== EXERCISE DIRECTIONS ==
Swap "Refactor" for "Navigate" in the listing, starting with the line that contains "Viewport: 1123px width, 635px height." and going on through the line that contains "Action: [x=253, y=15]", with all else unchanged. Give back only those lines.

— START OF INFORMATION SUPPLIED —

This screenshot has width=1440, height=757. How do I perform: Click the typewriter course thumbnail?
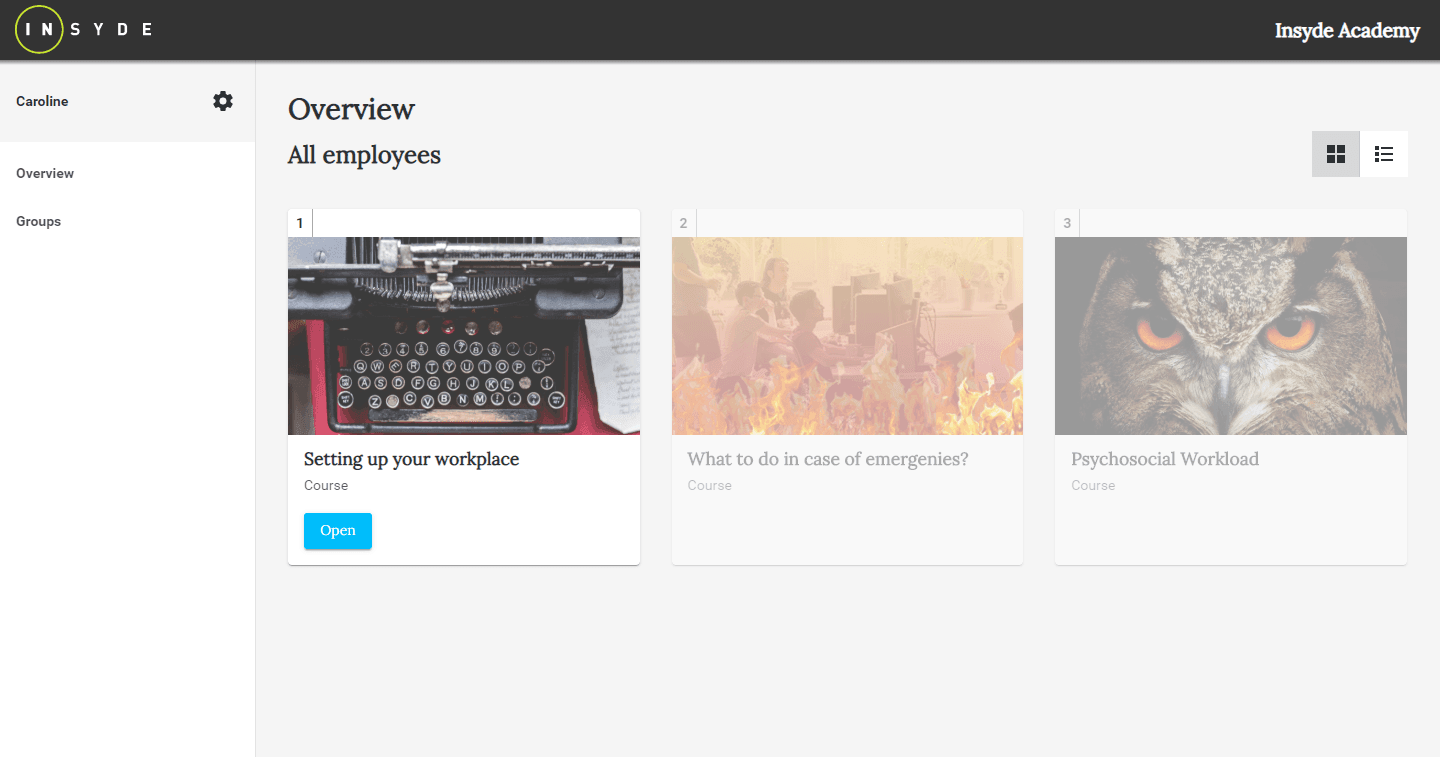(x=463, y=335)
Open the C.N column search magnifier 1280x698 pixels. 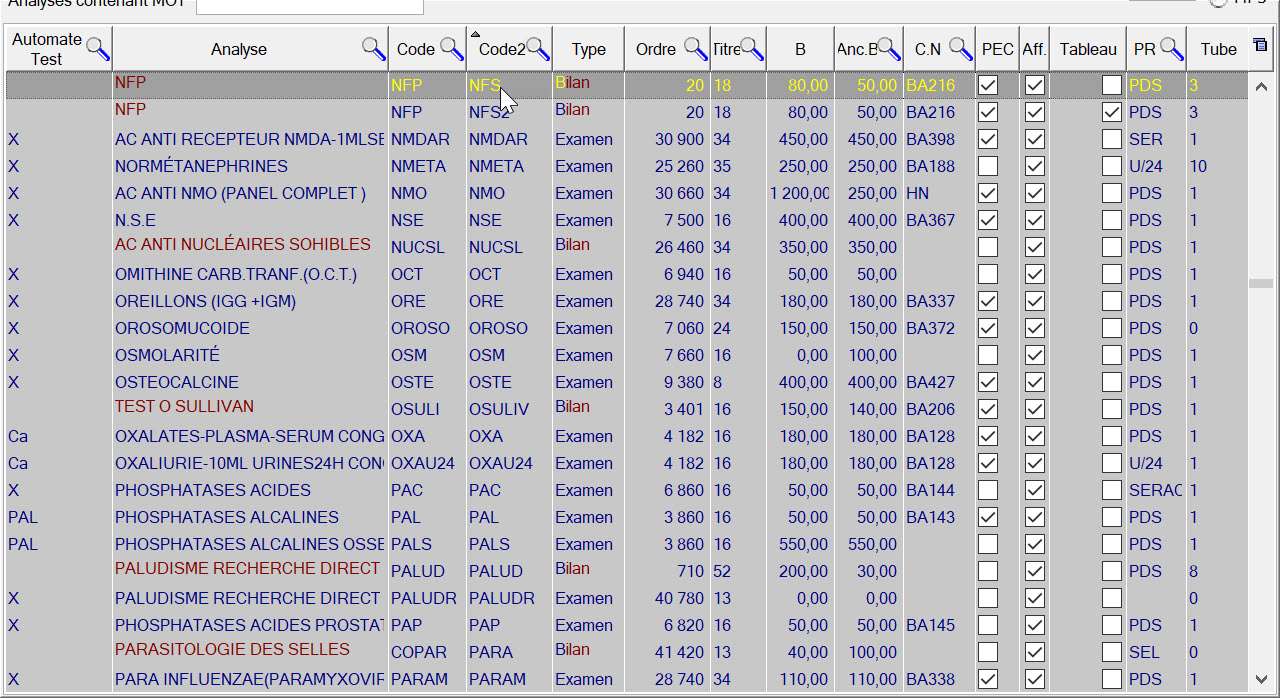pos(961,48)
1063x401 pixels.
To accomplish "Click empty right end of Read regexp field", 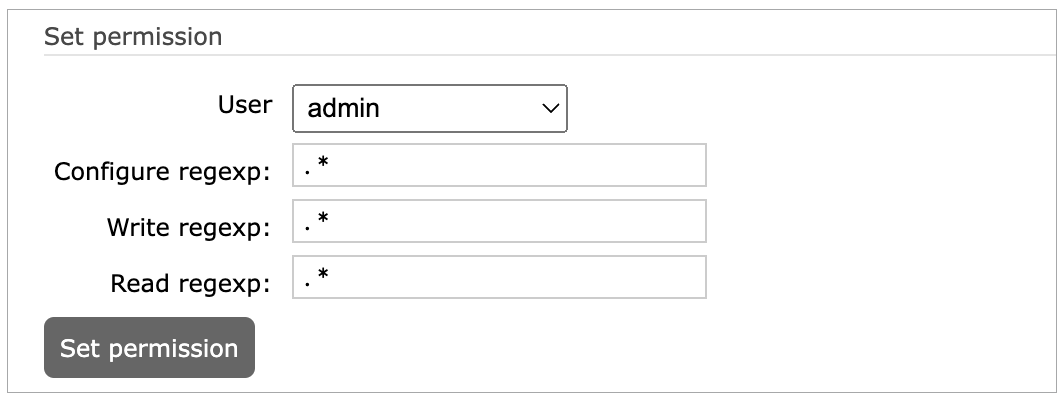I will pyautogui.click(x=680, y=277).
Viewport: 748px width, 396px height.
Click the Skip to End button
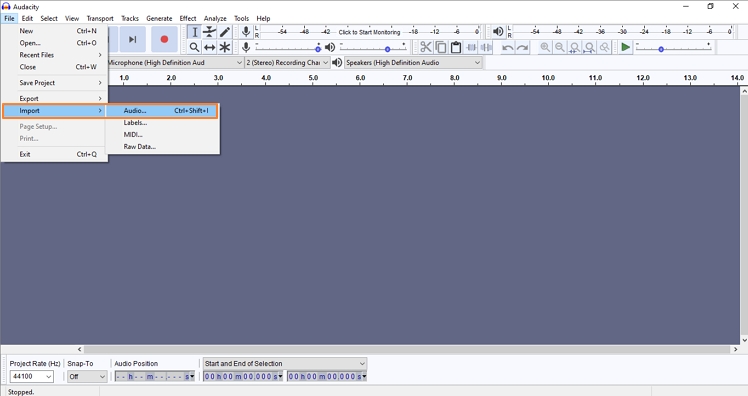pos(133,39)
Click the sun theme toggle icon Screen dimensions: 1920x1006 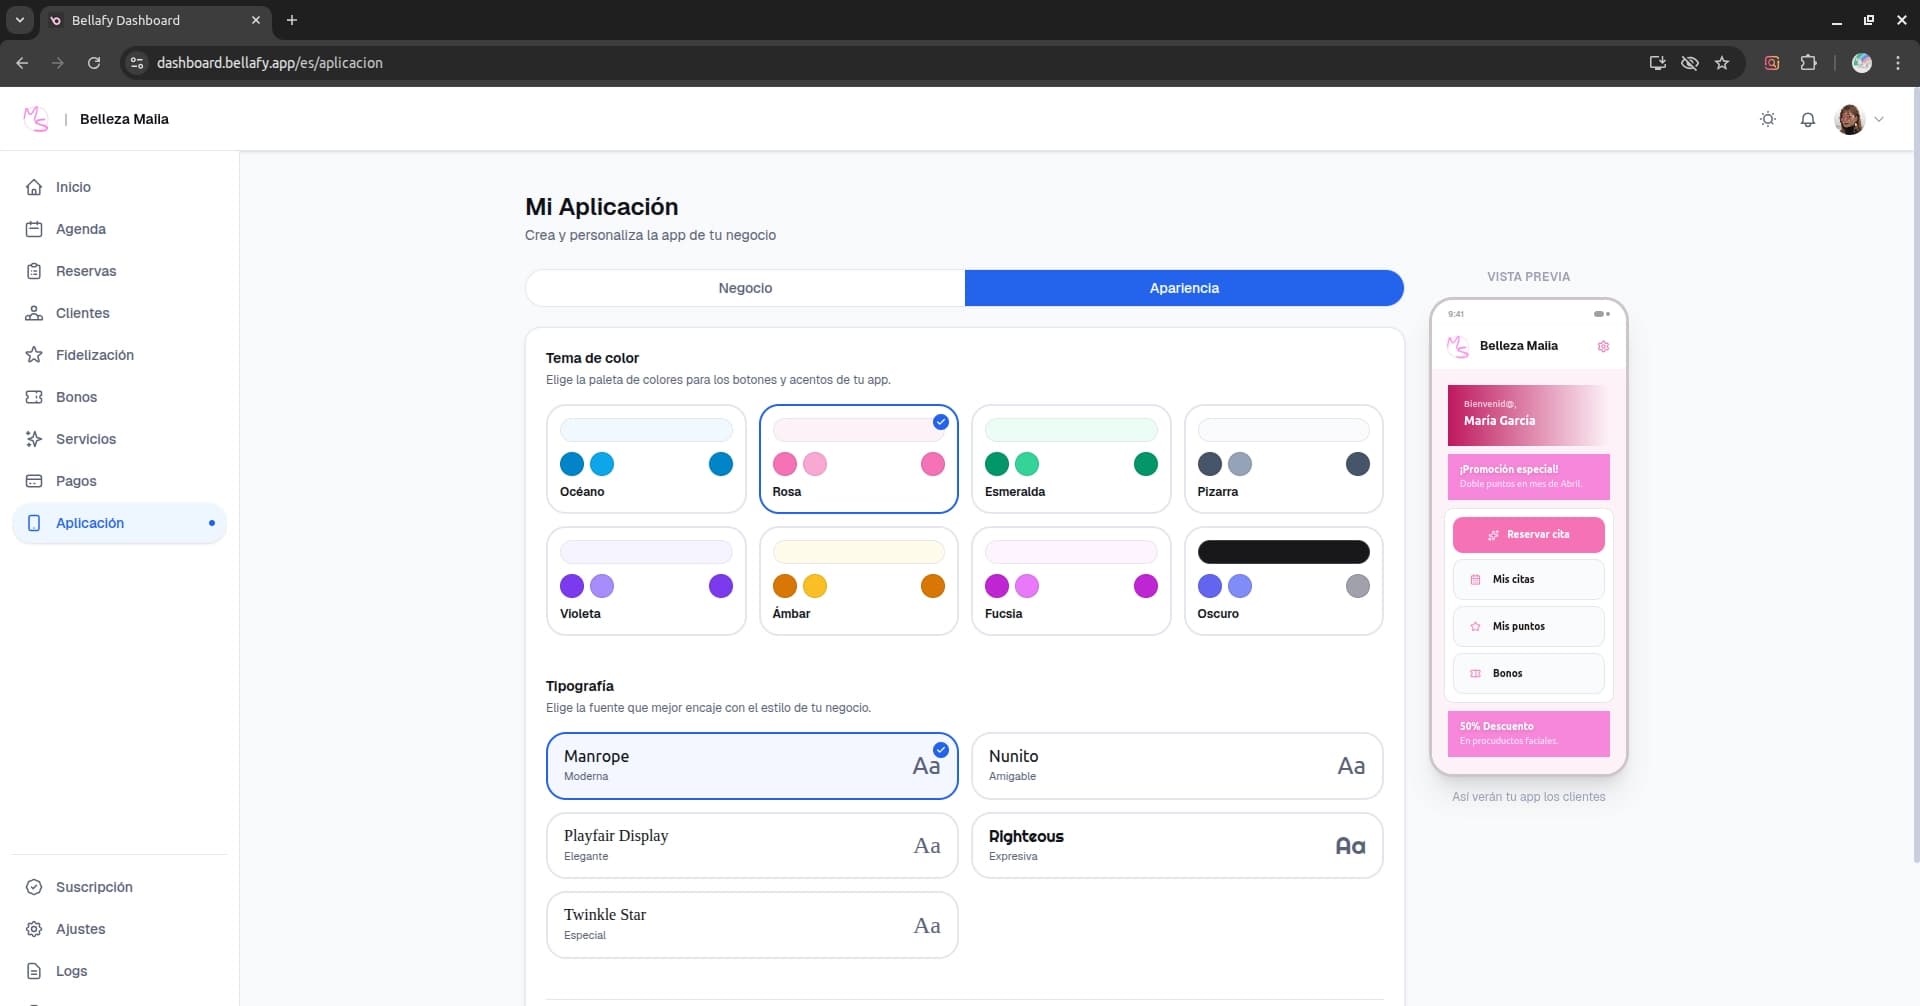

— END OF INFORMATION SUPPLIED —
— START OF INFORMATION SUPPLIED —

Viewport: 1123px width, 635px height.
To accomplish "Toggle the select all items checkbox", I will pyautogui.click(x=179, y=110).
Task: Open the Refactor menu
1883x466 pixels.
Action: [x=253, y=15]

— END OF INFORMATION SUPPLIED —
— START OF INFORMATION SUPPLIED —

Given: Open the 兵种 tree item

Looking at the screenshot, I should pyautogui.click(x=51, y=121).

— END OF INFORMATION SUPPLIED —

== FINISHED TASK ==
Viewport: 1123px width, 635px height.
To accomplish "Toggle the select all items checkbox", I will pyautogui.click(x=179, y=110).
Task: Open the Navigate menu
1883x466 pixels.
Action: [x=253, y=15]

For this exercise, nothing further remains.